- Antibiotic resistance has become a growing threat around the world and is expected to lead to 10 million deaths annually by 2050.
- There's a misconception about how resistance develops — it develops in microbes, not individual people, meaning even if you don't use antibiotics, you're still susceptible to coming across a drug-resistant bug.
- Nabriva Therapeutics' CEO says that because of that confusion we're ignoring the problem, similar to how people ignore global climate change.
Most of us have encountered an antibiotic at some point in our lives — to treat an ear infection, combat a round of strep throat, or treat a pesky cough.
But, as antibiotic resistance continues to be a growing problem around the world, it's often hard to make the connection between drug-resistant bacteria and ourselves.

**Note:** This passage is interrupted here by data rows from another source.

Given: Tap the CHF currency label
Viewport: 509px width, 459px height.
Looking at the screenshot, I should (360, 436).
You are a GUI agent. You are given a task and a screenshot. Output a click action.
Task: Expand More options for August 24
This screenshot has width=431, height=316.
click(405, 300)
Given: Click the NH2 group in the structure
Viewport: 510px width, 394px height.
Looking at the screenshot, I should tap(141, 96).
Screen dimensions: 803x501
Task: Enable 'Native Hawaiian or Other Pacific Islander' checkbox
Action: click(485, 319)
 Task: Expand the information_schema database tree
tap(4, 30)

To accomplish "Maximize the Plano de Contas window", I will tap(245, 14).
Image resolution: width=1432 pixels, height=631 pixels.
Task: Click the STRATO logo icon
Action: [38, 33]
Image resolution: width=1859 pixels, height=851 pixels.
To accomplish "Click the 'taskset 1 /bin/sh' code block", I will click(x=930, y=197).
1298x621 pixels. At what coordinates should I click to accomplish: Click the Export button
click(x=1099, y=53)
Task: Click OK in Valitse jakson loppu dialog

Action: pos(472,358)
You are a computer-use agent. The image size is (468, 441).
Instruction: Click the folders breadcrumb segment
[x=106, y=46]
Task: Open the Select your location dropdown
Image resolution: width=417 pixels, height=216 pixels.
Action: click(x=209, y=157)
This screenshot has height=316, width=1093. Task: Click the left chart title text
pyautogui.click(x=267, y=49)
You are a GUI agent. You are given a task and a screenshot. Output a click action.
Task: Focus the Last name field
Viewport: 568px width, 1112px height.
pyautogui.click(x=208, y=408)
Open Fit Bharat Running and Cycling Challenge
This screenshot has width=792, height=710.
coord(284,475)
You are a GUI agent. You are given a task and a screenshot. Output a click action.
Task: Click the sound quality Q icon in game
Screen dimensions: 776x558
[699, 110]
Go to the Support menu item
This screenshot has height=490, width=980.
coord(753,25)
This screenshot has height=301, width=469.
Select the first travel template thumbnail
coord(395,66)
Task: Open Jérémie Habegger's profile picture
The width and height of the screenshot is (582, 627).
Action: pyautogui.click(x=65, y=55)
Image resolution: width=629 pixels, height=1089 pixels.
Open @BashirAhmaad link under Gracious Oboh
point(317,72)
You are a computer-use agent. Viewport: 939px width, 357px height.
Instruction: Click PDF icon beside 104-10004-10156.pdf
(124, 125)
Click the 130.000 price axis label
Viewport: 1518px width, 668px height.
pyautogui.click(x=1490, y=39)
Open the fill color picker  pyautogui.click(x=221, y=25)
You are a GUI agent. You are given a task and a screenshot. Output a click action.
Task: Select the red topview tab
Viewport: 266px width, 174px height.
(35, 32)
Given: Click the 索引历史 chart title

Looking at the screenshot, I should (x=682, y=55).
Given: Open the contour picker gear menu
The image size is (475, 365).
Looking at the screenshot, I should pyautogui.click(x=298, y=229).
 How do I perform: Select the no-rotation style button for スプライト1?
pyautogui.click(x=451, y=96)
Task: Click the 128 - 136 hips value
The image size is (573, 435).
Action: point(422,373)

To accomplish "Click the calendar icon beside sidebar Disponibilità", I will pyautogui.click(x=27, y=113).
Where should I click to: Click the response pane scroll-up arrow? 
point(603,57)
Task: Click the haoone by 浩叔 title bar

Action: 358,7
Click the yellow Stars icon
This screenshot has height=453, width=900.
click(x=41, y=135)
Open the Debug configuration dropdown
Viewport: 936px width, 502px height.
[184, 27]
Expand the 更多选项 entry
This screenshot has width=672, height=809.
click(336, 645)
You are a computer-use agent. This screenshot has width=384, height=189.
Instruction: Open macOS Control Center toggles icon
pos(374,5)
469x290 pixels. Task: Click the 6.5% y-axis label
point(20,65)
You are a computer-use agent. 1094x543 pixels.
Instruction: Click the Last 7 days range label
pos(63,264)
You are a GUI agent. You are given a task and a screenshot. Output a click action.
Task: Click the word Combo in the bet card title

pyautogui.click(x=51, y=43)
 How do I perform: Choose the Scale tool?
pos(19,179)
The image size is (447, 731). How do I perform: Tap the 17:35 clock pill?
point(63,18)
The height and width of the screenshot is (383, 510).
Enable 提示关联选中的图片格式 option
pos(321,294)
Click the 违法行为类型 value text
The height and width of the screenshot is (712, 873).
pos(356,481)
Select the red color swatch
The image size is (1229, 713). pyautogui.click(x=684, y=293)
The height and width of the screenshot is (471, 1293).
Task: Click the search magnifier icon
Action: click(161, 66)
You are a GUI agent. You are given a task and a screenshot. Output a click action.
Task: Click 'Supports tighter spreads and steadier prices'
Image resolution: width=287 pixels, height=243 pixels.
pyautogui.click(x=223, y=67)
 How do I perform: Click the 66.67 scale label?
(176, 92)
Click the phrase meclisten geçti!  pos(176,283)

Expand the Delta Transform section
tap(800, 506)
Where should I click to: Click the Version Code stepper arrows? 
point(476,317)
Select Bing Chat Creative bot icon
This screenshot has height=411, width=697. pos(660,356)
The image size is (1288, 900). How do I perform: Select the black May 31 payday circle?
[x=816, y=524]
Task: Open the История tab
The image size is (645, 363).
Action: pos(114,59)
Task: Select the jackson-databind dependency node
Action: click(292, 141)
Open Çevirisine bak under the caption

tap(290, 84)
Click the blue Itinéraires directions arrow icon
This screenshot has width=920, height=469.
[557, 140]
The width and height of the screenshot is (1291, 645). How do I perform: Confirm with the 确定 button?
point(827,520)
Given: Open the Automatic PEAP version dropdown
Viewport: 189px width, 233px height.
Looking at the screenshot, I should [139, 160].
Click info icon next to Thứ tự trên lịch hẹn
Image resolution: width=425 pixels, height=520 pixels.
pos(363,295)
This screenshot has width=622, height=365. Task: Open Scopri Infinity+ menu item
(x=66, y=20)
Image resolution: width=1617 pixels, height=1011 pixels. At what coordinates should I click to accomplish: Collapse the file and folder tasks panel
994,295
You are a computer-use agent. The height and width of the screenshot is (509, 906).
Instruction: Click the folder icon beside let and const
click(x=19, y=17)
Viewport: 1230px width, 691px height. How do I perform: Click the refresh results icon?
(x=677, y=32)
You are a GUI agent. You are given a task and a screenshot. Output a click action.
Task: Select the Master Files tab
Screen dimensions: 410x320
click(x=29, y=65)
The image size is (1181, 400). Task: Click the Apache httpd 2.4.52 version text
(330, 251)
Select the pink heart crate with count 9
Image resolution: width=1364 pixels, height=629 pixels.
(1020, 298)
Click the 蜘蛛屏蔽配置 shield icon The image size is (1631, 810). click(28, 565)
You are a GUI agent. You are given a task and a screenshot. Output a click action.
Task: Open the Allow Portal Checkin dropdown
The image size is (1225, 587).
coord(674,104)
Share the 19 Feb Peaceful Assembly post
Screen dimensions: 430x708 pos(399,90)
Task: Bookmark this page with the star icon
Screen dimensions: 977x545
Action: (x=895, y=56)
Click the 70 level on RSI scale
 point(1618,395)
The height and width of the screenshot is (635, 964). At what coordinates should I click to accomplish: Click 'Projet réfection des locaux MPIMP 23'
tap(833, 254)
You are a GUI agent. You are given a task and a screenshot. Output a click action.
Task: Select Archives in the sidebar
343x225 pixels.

"When you get resistance for a common infection, it's a big problem, which we're sort of ignoring a bit like global warming," said Dr. Colin Broom, the CEO of Nabriva Therapeutics, a biotech firm developing a new antibiotic to treat community-acquired bacterial pneumonia. The drug, lefamulin, is in phase three trials, with some results coming later this year.
Antibiotic-resistant diseases are expected to kill 10 million people annually by 2050. And it hasn't been easy to get new drugs to stay ahead of the problem. Many major pharmaceutical companies have stopped developing new antibiotics, and the drugs that are still in development have faced numerous stumbling blocks toward approval.
Broom sees similarities in the responses to climate change and antibiotic resistance, he said, in that there tends to be a misconception about antibiotic resistance and how it spreads.
It's easy for any one person not to see how the issue concerns him or her, especially if the person is not actively getting treated for a bacterial infection. According to a World Health Organization survey from 2015, 76% of respondents thought antibiotic resistance happened when a person's body becomes resistant to the drug. That line of thinking suggests resistance isn't a problem for those not actively taking an antibiotic. But that's not the case.
"It has nothing to do with you," Broom said. "It's the bacteria that somebody else has had that you pick up."
"That I think is the disconnect," Dr. Elyse Seltzer, the chief medical officer of Nabriva, told Business Insider. "At the national organization level there's a clear recognition of the need for new antibiotics."
Government organizations such as the Centers for Disease Control and Prevention have been warning about the rise of antibiotic resistance, saying we'll soon be in a "post-antibiotic era."